But even though the idea that history could be measured was being taken seriously, most of the work focused on the impact of social institutions. Asking how hate or fear might affect the well-being of an economy was still considered unscientific. Partly this was a reflection of the lack of access to data that revealed people’s beliefs and the difficulty of defining precisely what culture is. This is now changing as more information about beliefs and attitudes becomes available, as large amounts of data from the past become easier to handle, and as researchers come up with innovative ways to interpret it. But partly—and ironically—researchers did not examine the economic consequences of elements like trust and hate and fear because of a
belief
that these things didn’t matter beyond the lives and lifetimes of individuals.

Yet as Fernandez and Fogli point out, markets have a fundamental relationship with beliefs. A culture’s belief about the permissibility of selling another human being as chattel will affect whether it has a slave trade and how widely it operates. The belief that it’s good for women to work outside the home will affect the size of the workforce. Since their research was published, Wantchekon said, the dismissal of culture as a factor in studying economics has changed: “‘Culture’ was no longer a dirty word.”
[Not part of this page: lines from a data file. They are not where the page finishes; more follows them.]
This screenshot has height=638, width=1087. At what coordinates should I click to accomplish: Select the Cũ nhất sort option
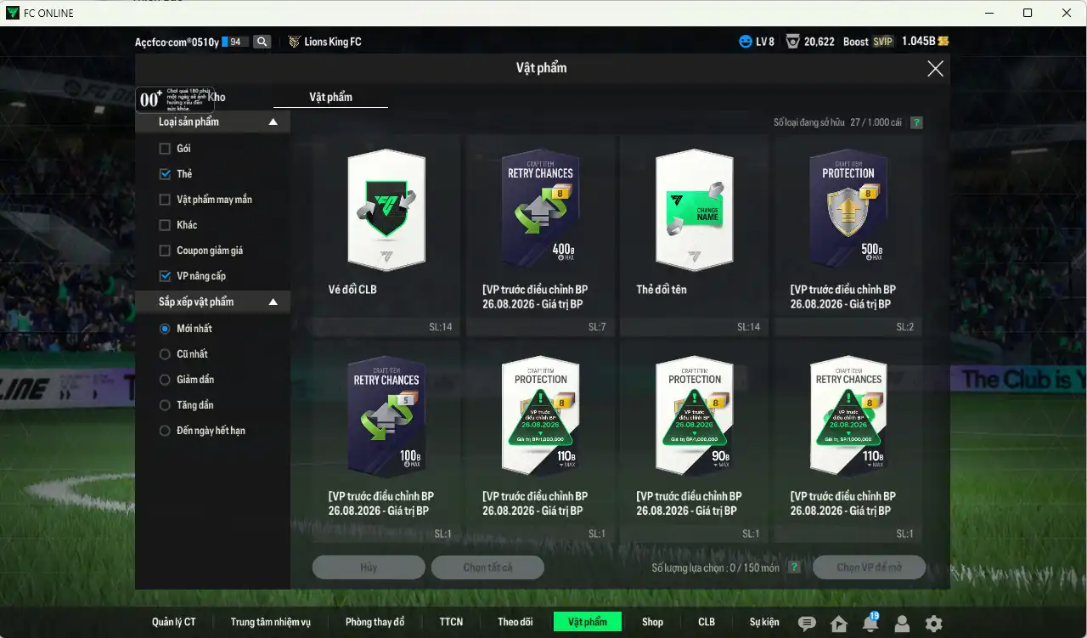tap(165, 354)
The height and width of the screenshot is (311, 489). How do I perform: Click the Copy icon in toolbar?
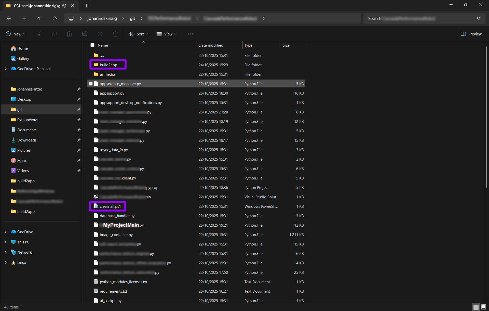[x=54, y=34]
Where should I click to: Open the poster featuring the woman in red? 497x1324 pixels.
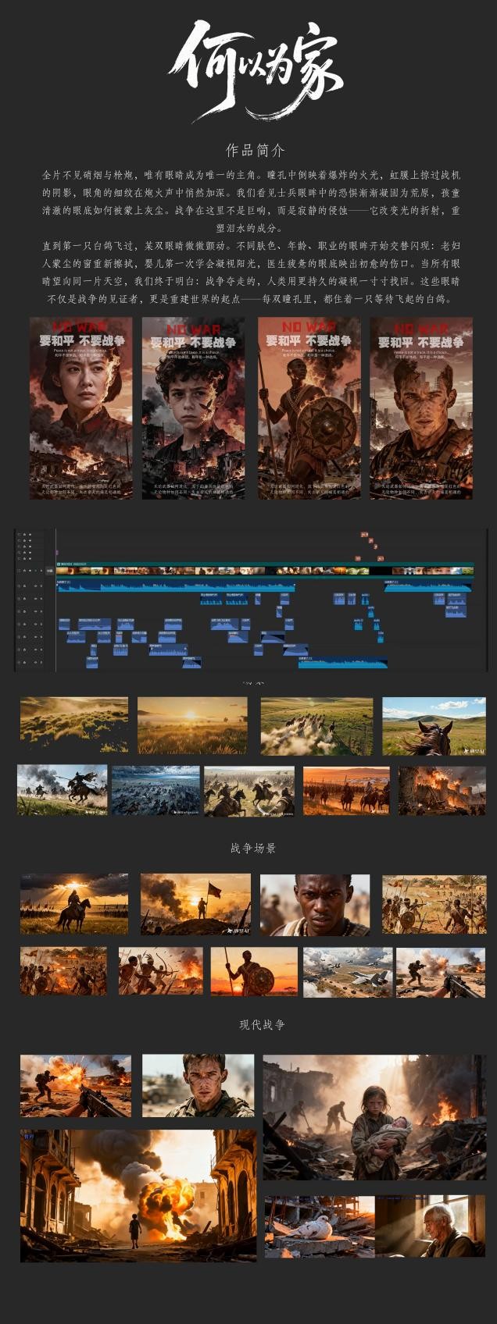(x=81, y=408)
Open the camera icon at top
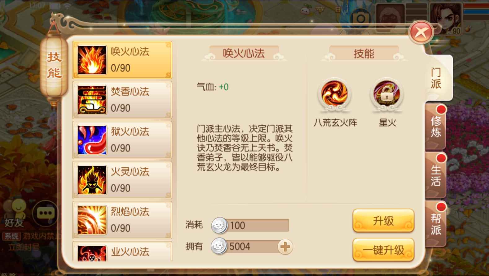 tap(361, 19)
What lessons might we take from these extraordinary connections between ancestral experience and modern attitudes? First, let’s be clear: No one is suggesting that the lives of our ancestors may be examined like a fortune-teller’s deck of cards and our own fate foretold from them. Correlation is not causation. Our forebears may simply have nothing to do with our psychological makeup at all. But we may in some respects be profoundly shaped by what happened to those who came before us, and sometimes the past matters, whether we are actually aware of it or not.